Que d’autres en veine d’inspiration théorique se mêlent d’inventer ou de décrire un beau système où l’on comprendrait de quelle sorte de lyrisme balbutiant ou dégradé relève la poésie légère des Lumières. En espérant que la recusatio ait aussi des vertus pour se saisir des questions d’histoire littéraire, nous nous contenterons de hasarder quelques idées pour comprendre comment cette poésie peut encore se frayer un chemin sous nos yeux, entre nos oreilles, dans notre esprit. Comment l’accueillir pour ce qu’elle fut et ce qu’elle peut encore être, sans trop en attendre mais sans se priver non plus du plaisir de se laisser séduire et surprendre.
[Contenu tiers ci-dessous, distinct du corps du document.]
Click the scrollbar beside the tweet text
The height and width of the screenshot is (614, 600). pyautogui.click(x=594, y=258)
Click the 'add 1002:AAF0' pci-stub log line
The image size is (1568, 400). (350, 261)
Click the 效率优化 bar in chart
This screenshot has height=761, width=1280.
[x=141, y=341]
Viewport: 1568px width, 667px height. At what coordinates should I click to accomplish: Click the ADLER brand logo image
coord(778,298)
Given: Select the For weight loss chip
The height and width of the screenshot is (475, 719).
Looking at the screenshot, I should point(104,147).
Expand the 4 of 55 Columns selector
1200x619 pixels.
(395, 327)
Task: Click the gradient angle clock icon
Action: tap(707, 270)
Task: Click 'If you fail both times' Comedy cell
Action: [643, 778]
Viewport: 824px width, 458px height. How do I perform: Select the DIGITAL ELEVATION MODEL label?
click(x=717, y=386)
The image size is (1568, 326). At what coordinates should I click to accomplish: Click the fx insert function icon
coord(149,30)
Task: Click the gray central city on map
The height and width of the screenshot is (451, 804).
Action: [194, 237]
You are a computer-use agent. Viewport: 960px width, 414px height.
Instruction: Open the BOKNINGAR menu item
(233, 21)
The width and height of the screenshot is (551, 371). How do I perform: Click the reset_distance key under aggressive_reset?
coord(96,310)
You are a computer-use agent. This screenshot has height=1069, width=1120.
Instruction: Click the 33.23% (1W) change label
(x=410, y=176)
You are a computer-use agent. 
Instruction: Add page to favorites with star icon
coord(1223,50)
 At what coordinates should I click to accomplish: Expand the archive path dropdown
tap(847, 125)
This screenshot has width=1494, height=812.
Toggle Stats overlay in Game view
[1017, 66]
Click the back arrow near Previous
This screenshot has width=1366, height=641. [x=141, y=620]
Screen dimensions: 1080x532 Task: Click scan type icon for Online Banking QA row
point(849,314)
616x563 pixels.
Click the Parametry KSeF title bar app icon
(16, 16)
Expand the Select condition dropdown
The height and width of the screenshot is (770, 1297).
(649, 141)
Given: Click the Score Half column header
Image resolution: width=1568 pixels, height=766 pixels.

Pour cela, nous ferons un petit détour du côté d’un concept dont les fluctuations ont pesé sur la poésie depuis ses origines et dont nous avons hérité en oubliant parfois son histoire : le lyrisme, qui évoque pour nous l’idée d’une poésie des sentiments, intensément musicale, une poésie de la « matière-émotion » conjuguée aux exigences de « la musique avant toute chose ». Il nous faudra revenir sur ces deux composants qui ne sont pas absents de la poésie légère du xviiie siècle, mais sous des formes que notre regard, influencé par plus de deux siècles de perception post-romantique, a désappris à percevoir.
Nous proposons, pour décrire et défendre la qualité lyrique de cette poésie, d’y chercher un lyrisme qui atteigne l’intime par des chemins différents, non par l’intensité de la voix des poètes portée à son point d’incandescence, mais par l’insistance chorale d’un lyrisme propre, un lyrisme de l’inflexion discrète : un lyrisme modulatoire.